Tuesday, April 05, 2016

Tale of two cameras

I am often asked which is the best camera, and I usually answer “the one you already have”. Some times I might change it to “the camera you like to use”. Basically all modern digital cameras from camera phones up, well more specifically those with about 4 megapixels and higher (ie less than 4 years old) are great. Will a new camera make a difference? Yes maybe, but it probably has a lot more to do with the person behind the camera.

 2016-04-04_18-20-40_HDR #95_IGP3351-Ducks_at_dusk

The photo above left was taken on my android phone using a camera app called HDR Camera+, which processes the HDR image in the phone, and then it was loaded via the flickr app as soon as I got  good wifi. All pretty automatic. The image on the right came from my big DLSR, it is part of a bracketed set (that didn’t work so well because the ducks where moving, and I abandonned using HDR). I had to load the RAW file into lightroom and do some tonal adjustments and a slight trim then into OnOne for some dynamic contrast adjustments and a big softy vignette (all my favourite “style” adjustments). I have presets that do these steps, however I didn’t use them it didn’t take long but it took time but I prefer to adjusted things manually. It also had to manually uploaded to flickr (flickr’s nice Uploadr is no longer available to me because I have a Free account).

 

The two photos are different, and I would put down the difference mainly to the quality of the lens (on my DLSR) and a little bit to my post processing skill.
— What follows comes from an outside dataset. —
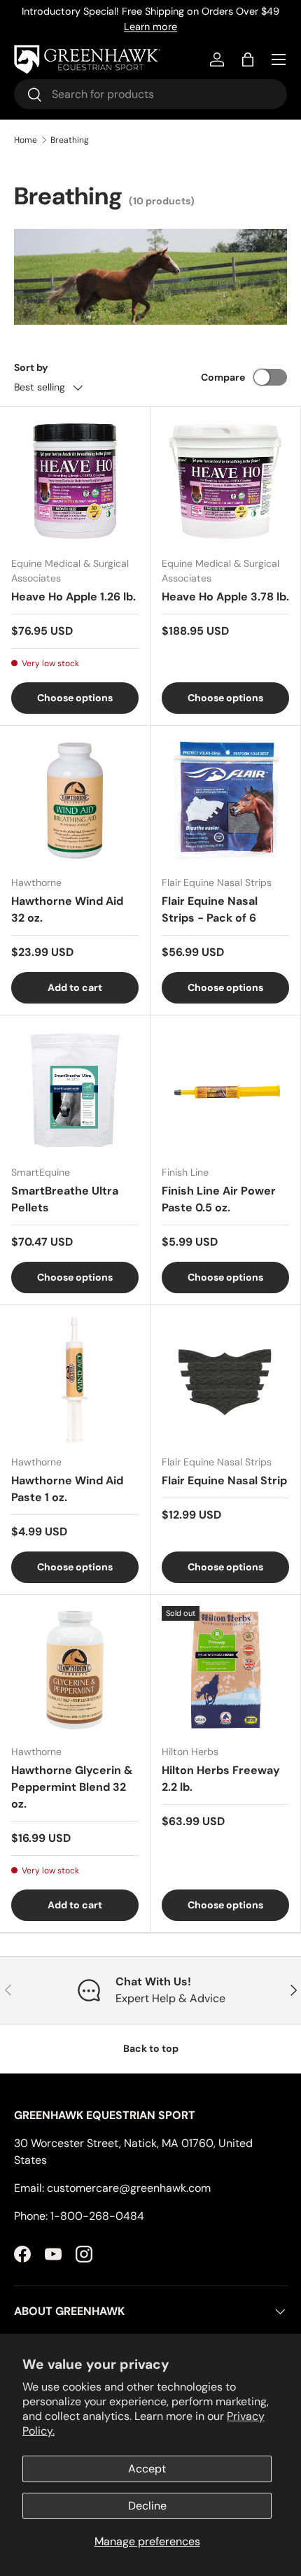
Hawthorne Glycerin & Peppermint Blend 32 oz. (72, 1787)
However I see these two photos as markers of where photography is heading. The smaller cameras where a lot more of the smarts about how to process the image are built into the camera, or phone. In other words a smart camera with software doing a lot of the work. Compare this with the modern DLSR it is big and clunky, they can mostly can take amazing detail photos, but the controls are largely in the hands of the photographer and his/her vision is usually also required to get the most out of post processing. While I love it in the second more traditional place (the right hand side above) I can see the future being towards smarter and probably smaller cameras (the left hand side above) and I think you can expect to see more many improvements to come there. DLSR are not dinosaurs about to become extinct, a lot of folk including me still love them but they have definitely plateaued in term of technical development, but they can capture wonderful images.